Prompt: Update the lines between the one holding "bottom-left corner room?" and the one holding "Action: click(113, 281)", inclusive, so that "Viewport" becomes "Window" and nothing else changes. Leave the pictures out of your answer.

Dataset rows:
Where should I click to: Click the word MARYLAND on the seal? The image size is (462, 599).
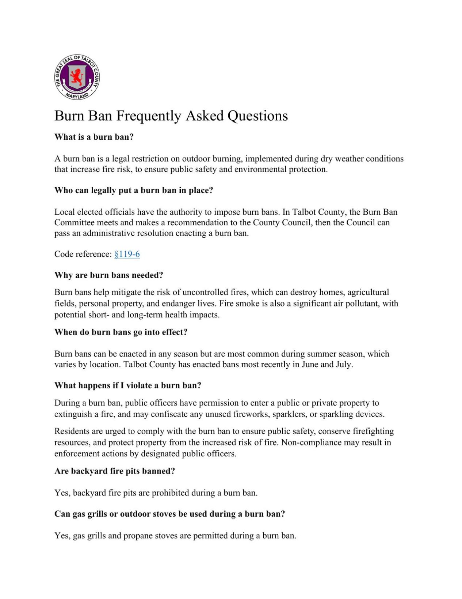pos(77,96)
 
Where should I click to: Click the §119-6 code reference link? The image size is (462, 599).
pos(127,254)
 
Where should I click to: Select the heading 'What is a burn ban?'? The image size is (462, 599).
pos(94,137)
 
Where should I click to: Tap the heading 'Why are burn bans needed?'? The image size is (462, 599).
pos(108,275)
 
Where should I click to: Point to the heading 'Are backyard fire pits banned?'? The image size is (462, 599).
pos(115,471)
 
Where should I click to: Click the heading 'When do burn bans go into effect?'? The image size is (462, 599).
pos(121,332)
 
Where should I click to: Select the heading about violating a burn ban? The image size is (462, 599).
pos(128,385)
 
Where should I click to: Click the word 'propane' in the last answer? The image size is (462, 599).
pos(138,536)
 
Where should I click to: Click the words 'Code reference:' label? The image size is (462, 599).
pos(83,254)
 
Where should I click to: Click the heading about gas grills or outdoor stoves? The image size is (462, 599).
pos(169,514)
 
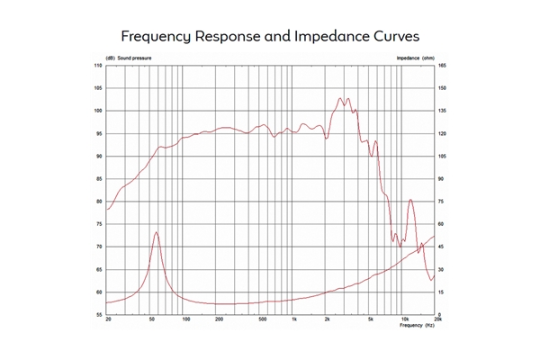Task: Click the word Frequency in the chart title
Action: click(x=157, y=37)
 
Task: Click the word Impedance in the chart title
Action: click(x=321, y=37)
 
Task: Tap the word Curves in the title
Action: click(x=393, y=37)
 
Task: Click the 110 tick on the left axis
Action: click(x=98, y=67)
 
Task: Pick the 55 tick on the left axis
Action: click(x=98, y=314)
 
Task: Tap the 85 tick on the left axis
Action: click(x=98, y=179)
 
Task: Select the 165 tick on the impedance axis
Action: click(x=442, y=67)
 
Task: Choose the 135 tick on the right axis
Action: click(x=442, y=112)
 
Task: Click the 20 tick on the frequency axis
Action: click(x=108, y=320)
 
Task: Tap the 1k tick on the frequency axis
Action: click(x=293, y=320)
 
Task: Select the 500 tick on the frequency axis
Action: click(x=262, y=320)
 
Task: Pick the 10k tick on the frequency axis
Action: click(x=404, y=320)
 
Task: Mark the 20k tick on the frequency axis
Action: click(x=436, y=320)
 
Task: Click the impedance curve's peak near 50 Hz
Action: click(x=157, y=232)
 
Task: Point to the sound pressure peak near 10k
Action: click(x=411, y=200)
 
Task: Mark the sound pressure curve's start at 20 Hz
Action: click(x=108, y=210)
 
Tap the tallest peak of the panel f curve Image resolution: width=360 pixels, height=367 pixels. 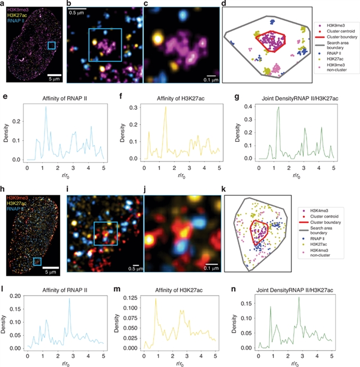[165, 107]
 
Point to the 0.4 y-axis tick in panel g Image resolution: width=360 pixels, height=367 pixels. [249, 106]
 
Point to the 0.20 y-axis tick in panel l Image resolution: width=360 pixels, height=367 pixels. [17, 295]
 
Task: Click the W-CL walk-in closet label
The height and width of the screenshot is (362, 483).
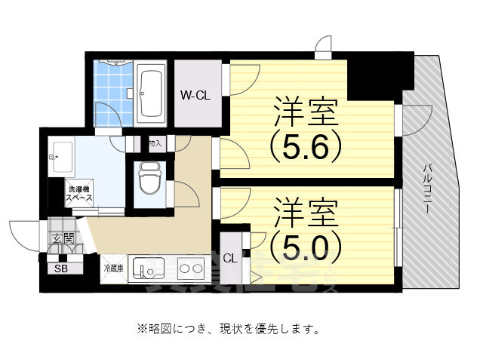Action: coord(195,96)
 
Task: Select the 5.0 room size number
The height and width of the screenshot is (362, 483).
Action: coord(301,242)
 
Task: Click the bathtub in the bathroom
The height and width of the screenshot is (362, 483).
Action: coord(152,93)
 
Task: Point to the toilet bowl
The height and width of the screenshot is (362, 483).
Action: coord(149,182)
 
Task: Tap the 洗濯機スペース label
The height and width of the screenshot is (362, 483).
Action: coord(79,194)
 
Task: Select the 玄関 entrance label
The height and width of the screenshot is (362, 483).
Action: coord(63,239)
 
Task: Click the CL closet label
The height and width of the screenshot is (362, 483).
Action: coord(230,258)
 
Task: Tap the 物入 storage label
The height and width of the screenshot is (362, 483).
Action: coord(155,143)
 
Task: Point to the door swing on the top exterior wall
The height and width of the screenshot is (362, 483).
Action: coord(322,46)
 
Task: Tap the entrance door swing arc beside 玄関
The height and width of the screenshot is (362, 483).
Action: coord(26,232)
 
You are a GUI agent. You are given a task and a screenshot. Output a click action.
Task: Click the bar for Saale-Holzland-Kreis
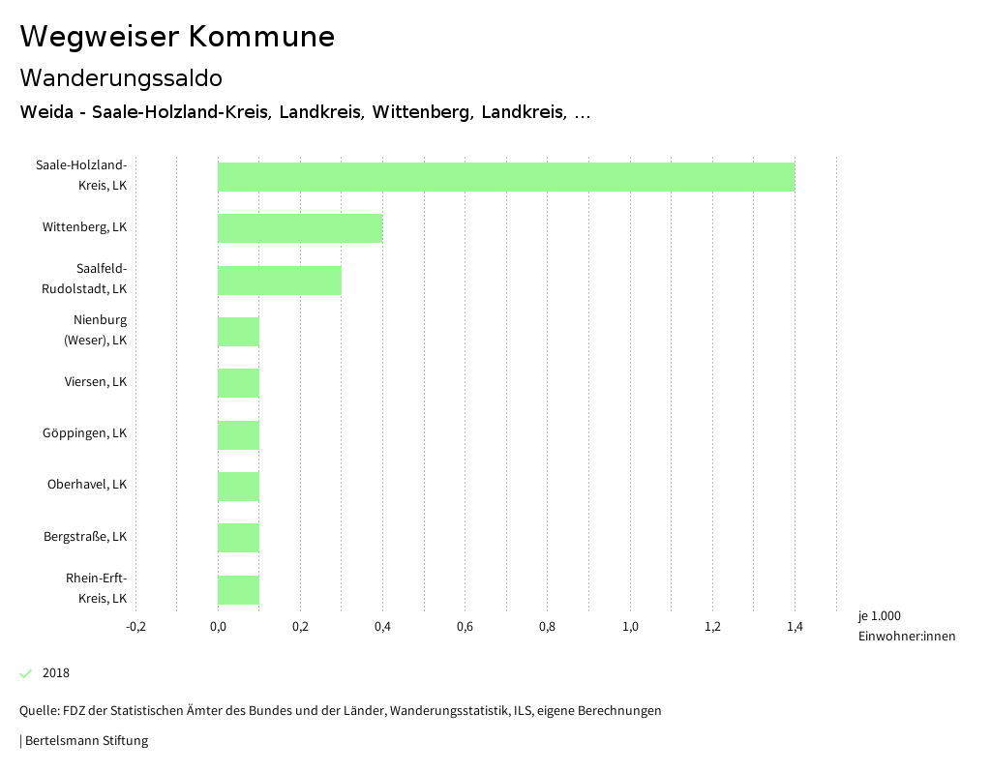pos(505,177)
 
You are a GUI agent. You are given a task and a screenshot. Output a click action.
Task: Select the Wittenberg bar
pos(300,228)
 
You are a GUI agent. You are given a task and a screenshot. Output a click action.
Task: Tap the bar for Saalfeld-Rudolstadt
pos(280,281)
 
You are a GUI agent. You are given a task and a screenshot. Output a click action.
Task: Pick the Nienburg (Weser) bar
pos(238,332)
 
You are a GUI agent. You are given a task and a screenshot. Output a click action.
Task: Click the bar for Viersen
pos(238,383)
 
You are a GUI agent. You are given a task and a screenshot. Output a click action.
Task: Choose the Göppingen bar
pos(238,435)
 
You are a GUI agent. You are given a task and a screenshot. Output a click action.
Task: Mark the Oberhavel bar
pos(238,487)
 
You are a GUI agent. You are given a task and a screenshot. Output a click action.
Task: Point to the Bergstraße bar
pos(238,538)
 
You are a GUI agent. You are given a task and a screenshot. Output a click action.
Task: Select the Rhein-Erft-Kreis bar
pos(238,590)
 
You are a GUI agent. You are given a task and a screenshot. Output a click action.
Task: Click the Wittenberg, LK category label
pos(84,227)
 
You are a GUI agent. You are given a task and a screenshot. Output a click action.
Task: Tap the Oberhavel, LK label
pos(87,484)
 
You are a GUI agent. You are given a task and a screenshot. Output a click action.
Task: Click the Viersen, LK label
pos(96,381)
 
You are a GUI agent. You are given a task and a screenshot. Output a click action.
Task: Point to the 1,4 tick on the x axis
pos(795,627)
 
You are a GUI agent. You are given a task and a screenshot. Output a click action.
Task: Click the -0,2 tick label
pos(135,627)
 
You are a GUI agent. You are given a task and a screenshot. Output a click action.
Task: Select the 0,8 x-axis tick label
pos(547,627)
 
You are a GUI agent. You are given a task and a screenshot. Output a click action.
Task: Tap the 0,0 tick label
pos(218,627)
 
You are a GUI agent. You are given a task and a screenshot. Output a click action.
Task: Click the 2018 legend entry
pos(55,673)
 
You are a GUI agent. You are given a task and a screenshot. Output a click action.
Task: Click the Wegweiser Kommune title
pos(177,37)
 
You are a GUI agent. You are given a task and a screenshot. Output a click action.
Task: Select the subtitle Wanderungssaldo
pos(121,77)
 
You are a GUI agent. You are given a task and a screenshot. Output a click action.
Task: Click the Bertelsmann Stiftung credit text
pos(85,741)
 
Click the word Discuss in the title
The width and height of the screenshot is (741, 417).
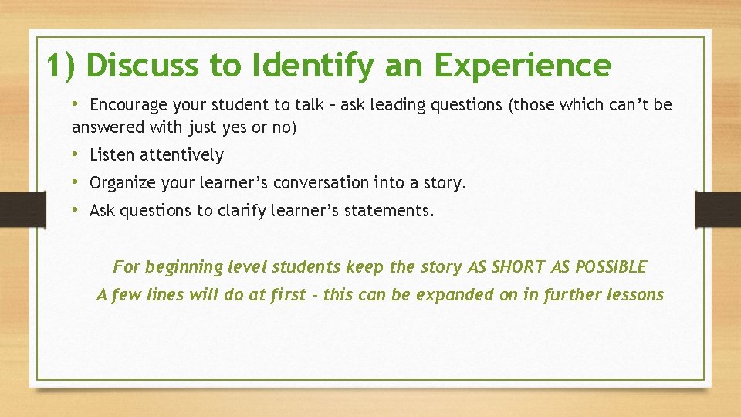pyautogui.click(x=143, y=66)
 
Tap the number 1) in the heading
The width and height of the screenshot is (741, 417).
pyautogui.click(x=61, y=66)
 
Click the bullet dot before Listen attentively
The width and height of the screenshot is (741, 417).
pyautogui.click(x=76, y=154)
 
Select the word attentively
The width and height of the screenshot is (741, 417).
pyautogui.click(x=182, y=155)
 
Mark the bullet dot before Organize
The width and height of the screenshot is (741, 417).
pyautogui.click(x=76, y=182)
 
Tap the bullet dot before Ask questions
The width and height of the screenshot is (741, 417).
pyautogui.click(x=76, y=210)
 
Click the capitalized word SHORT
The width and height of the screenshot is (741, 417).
pyautogui.click(x=519, y=267)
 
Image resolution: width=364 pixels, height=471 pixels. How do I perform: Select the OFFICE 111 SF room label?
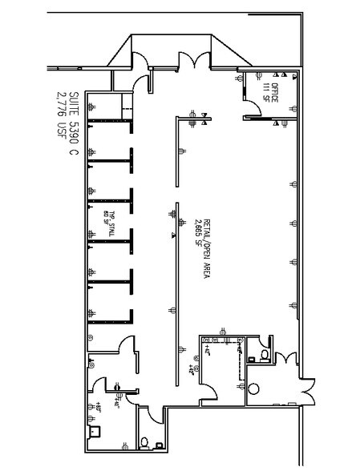click(270, 94)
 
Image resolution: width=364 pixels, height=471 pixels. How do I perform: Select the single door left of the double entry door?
click(144, 79)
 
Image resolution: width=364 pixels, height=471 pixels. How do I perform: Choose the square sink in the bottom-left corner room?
click(95, 430)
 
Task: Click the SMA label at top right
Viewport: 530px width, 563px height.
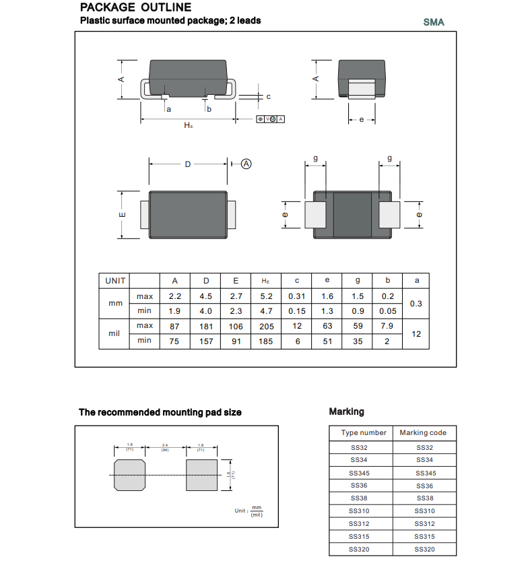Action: click(434, 22)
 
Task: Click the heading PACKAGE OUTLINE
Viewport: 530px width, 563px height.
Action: click(135, 8)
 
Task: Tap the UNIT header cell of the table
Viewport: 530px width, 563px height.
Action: click(113, 281)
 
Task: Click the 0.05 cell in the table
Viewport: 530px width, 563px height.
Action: click(387, 311)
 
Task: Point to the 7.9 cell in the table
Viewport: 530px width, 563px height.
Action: click(387, 326)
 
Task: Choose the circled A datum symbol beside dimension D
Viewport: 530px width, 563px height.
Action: click(246, 164)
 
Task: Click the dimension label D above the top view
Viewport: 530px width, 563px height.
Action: click(189, 164)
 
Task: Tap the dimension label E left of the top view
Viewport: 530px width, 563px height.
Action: click(123, 214)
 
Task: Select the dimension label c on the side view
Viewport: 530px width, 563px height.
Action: click(268, 97)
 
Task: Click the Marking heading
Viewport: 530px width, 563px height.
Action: click(346, 411)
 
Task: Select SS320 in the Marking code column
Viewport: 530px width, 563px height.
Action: click(425, 549)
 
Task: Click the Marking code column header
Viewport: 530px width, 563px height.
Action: click(423, 433)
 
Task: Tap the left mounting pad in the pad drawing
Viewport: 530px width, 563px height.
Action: click(130, 475)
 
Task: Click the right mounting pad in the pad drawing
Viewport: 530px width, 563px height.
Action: click(201, 475)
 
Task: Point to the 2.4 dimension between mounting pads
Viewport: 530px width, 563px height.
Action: click(165, 446)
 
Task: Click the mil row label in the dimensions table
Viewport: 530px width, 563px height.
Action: click(113, 333)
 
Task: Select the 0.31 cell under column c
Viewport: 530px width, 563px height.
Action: click(296, 296)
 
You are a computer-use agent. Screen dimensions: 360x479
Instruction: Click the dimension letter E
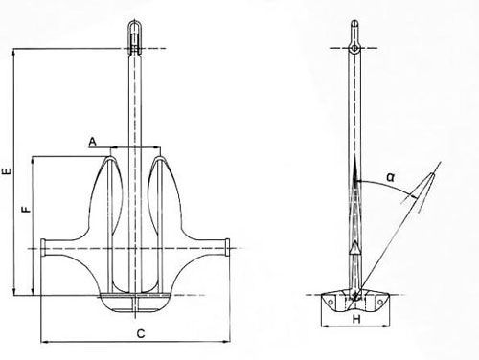pyautogui.click(x=7, y=172)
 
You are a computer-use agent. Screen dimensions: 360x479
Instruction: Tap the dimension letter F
pyautogui.click(x=27, y=206)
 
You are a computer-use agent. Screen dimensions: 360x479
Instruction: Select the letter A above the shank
pyautogui.click(x=92, y=141)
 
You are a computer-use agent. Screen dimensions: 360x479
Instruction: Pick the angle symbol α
pyautogui.click(x=391, y=176)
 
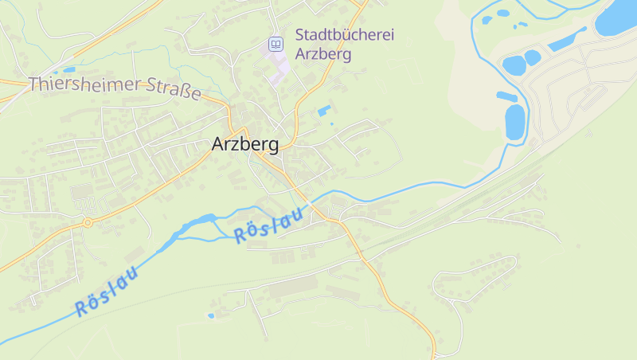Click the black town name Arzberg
(245, 144)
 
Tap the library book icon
(276, 45)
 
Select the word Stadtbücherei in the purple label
(345, 35)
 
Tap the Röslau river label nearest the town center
(270, 225)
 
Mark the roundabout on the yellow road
(88, 223)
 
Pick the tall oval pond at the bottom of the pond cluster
(515, 122)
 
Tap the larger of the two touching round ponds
(514, 64)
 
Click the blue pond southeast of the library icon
(324, 111)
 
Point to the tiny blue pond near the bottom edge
(211, 315)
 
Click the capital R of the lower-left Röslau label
(81, 308)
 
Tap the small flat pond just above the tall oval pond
(507, 97)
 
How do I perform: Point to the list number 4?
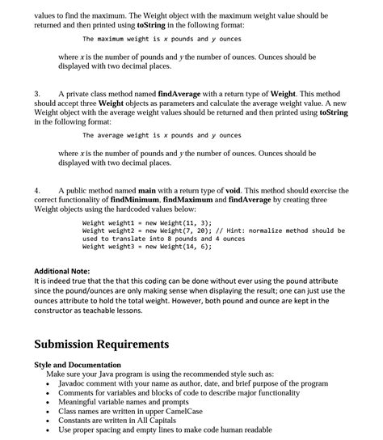37,189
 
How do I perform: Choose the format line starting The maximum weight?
162,39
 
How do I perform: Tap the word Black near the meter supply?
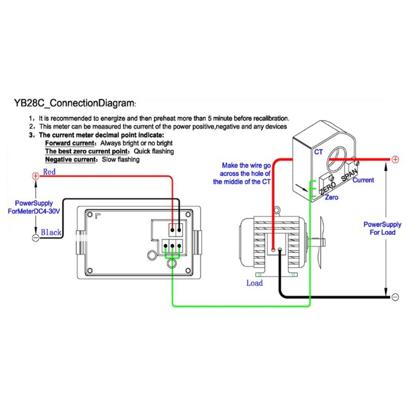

The answer:
Image resolution: width=364 pixels, height=471 pixels. How do I perform: Choose the square sink in the bottom-left corner room?
click(95, 430)
 
Task: Click the SMA label at top right
Window: 530px width, 563px height.
Action: click(434, 22)
 
Task: Click the heading PACKAGE OUTLINE
Window: 530px width, 563px height.
Action: click(135, 8)
 
Task: Tap the UNIT header cell of the table
Window: 530px width, 563px height.
Action: click(113, 281)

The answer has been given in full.